Your instructions> Identify, in the records below, every line where the string "This" appears, and copy each such line.

START Source data

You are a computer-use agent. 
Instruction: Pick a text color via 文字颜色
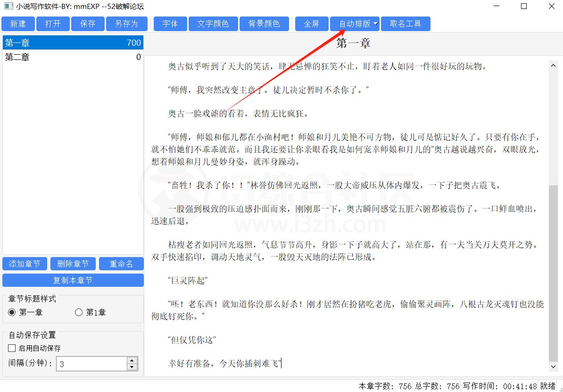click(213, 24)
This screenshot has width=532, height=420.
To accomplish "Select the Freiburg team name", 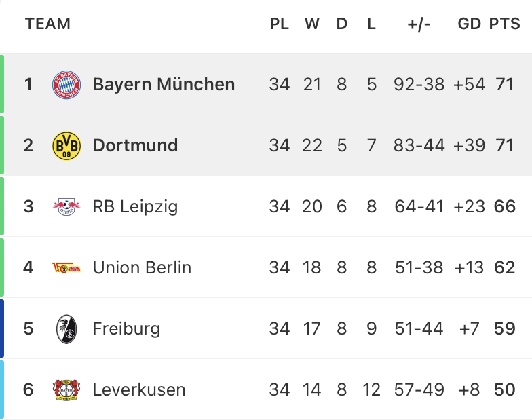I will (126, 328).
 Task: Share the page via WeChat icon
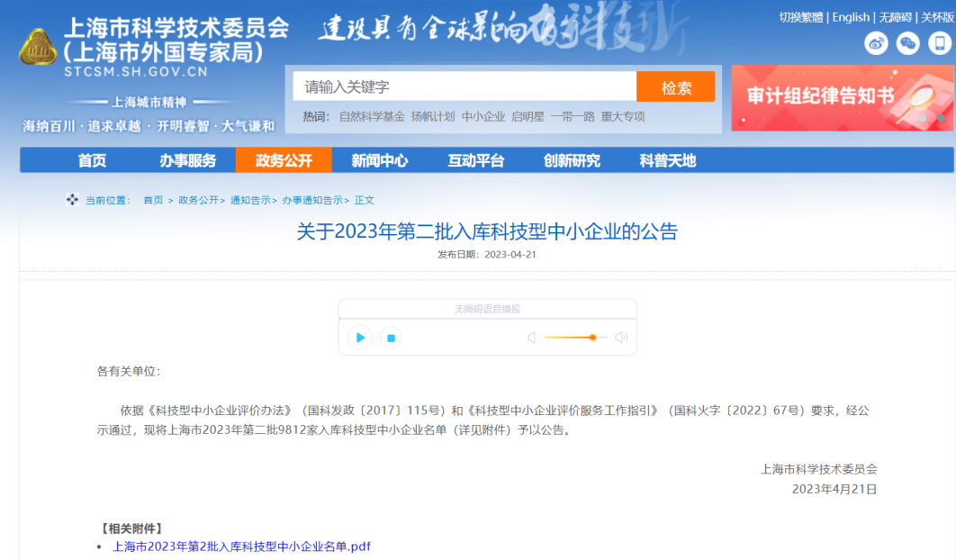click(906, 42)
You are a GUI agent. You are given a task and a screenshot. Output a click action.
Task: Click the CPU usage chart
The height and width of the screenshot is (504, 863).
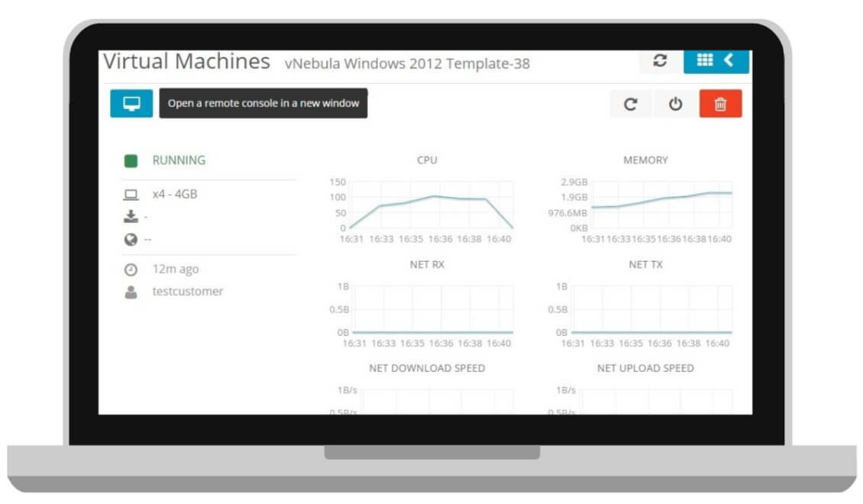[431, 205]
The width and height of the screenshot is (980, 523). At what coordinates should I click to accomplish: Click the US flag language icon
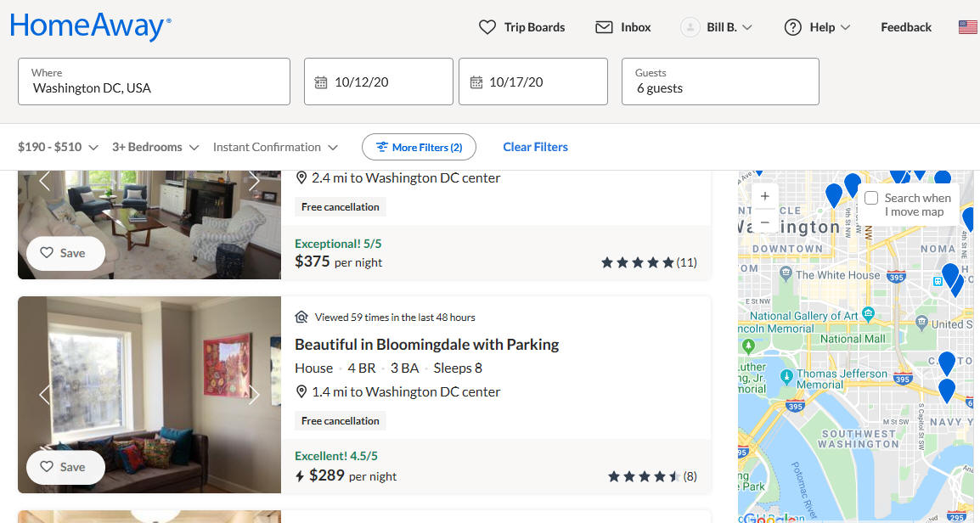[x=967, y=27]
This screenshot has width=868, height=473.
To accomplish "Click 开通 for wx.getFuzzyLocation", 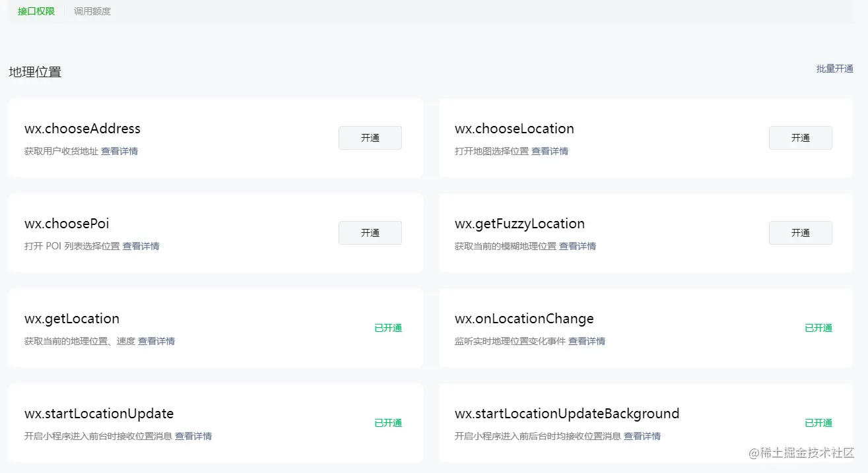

END Source data

Task answer>
This screenshot has width=532, height=420.
This screenshot has width=868, height=473.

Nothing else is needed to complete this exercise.